State records support their narrative. Articles of organization for companies that controlled Borek-Stockel investment properties show Wertman’s law firm listed in 2002 as the mailing address for the company that controlled 594 Park Place in Brooklyn. In 2005, re-stated articles of organization filed with the state list Borek as a managing member of the company controlling the property. Stockel’s name shows up as a managing member on a form filed in 2006. In 2008, Dfouni — who is listed as a manager of the Podolsky-controlled Tristate Realty Holdings — appears to take control of the property.

A similar pattern emerges in records for shell companies that controlled 1629 Eastern Parkway and 1180 President St. in Brooklyn, both of which are included in the portfolio purchased by the city.

Mark Rottenberg of Lawrence, NY invested in one of the Bronx properties, 1058 Teller Avenue. He recalled losing about $80,000 on it when he cashed out.

“The rent roll wasn’t covering expenses,” Rottenberg said.

The properties were allegedly put under the control of a Podolsky associate with connections at the city Department of Homeless Services, who began taking on homeless tenants through the city.

“New York City was paying us almost six times more than what Chuck was getting paid from regular tenants,” Dfouni wrote in his autobiography. “This portfolio that landed in the brothers’ laps accidentally started generating over $1 million a month, bringing the homeless portfolio in our company to an excess of $40 million annually.”

Federal prosecutors in New Jersey say Dfouni embezzled $13.8 million from Amsterdam Hospitality and failed to report $27.7 million in income over a seven-year period. Dfouni admits to breaking the law, but claims he did not steal from the Podolskys.
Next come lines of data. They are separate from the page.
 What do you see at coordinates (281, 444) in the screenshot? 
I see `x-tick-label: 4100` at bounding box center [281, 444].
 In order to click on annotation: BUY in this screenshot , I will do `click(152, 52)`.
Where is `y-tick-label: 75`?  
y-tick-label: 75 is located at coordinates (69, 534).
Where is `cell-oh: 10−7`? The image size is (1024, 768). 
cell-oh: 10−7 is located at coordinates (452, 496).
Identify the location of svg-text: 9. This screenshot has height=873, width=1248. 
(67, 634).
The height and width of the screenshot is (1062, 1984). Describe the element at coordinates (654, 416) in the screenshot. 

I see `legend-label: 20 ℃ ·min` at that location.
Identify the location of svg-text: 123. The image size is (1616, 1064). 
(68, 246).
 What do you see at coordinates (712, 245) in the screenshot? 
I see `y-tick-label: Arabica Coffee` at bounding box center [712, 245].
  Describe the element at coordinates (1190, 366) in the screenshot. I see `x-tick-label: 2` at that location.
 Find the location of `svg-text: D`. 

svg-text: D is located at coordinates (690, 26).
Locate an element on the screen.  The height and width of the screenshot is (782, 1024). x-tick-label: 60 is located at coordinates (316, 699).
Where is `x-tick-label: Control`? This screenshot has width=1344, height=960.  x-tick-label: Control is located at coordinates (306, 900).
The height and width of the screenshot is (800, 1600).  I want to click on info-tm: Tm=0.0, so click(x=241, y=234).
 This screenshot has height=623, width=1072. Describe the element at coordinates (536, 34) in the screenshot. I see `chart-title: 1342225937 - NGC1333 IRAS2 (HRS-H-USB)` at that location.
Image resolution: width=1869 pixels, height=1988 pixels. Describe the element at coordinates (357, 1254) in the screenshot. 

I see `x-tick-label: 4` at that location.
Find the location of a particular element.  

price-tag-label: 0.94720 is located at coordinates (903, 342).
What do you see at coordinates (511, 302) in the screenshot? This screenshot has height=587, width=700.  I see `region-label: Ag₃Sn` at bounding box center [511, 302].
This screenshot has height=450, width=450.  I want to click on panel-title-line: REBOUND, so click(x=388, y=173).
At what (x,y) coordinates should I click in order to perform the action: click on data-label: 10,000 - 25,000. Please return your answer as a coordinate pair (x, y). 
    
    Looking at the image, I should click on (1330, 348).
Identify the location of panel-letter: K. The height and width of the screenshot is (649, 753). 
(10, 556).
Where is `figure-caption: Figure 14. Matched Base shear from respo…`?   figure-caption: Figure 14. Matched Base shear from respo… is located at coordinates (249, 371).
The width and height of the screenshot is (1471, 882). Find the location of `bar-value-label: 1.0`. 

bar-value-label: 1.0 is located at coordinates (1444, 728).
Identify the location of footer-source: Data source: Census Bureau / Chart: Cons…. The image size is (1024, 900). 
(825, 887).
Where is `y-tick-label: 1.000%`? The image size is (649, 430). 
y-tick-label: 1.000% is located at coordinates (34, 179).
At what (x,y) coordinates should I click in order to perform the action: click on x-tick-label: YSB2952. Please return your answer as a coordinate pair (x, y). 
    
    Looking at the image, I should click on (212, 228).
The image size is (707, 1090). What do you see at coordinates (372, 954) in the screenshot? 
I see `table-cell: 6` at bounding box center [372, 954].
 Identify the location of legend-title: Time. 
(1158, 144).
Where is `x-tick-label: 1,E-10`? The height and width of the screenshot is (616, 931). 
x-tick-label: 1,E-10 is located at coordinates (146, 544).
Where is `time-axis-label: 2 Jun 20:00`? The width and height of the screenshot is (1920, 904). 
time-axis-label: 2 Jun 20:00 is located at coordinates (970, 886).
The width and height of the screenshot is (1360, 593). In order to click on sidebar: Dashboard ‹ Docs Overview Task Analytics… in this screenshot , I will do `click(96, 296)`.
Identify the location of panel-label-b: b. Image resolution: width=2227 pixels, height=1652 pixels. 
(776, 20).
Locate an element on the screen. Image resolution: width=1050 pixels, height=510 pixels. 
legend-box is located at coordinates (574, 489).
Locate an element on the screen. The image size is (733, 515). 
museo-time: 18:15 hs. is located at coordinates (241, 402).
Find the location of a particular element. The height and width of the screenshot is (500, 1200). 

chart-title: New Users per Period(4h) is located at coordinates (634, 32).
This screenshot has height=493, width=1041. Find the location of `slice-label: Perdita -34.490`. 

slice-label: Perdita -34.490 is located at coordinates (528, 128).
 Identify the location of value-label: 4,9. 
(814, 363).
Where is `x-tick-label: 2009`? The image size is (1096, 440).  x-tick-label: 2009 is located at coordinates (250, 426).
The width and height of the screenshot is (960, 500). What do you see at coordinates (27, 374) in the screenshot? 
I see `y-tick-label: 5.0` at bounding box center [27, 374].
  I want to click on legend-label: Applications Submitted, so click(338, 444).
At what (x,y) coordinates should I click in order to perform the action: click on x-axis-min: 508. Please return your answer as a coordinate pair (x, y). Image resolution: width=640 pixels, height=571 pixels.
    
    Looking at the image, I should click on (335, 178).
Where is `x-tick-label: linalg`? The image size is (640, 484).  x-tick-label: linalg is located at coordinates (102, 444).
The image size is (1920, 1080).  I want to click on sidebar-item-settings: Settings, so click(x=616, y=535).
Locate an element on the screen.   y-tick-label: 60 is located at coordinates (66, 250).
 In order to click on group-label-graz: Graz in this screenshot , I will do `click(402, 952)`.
“I don’t blame the Podolsky brothers for my decisions. I take full responsibility for my actions, and I am paying for them now,” he wrote in an email. “The money that I received was my earned money and not taken without their knowledge. My mistake was I never declared that part of my income on my tax returns.”

In what appears to be a connected case, federal prosecutors in Manhattan were probing the Podolskys’ business dealings as of January, according to the Wall Street Journal. A US Attorney’s Office spokesman declined to comment. Podolsky spokesman George Arzt said “we’ve been told there is no investigation,” but refused to say where that information came from.

It remains unclear whether the city examined the financial history of the properties it is buying.

“Following the allegations raised in the WSJ, we conducted an additional review and found there was nothing preventing us from moving forward through eminent domain or out of court to convert these cluster units to permanent affordable housing,” City Hall spokeswoman Jaclyn Rothenberg said.

She declined to detail what the city’s reviews encompassed and refused to answer questions about whether it hired a forensic accountant to vet its deal with the Podolskys.

Podolsky spokesman George Arzt called Dfouni “an inveterate liar” and suggested the Podolskys’ felonious past stemmed from being “good sons,” whopled guilty so that their father could get a reduced sentence.”

“The Podolskys have no knowledge of any allegations that Wertman engaged in bank fraud or was the subject or target of any investigation,” he said.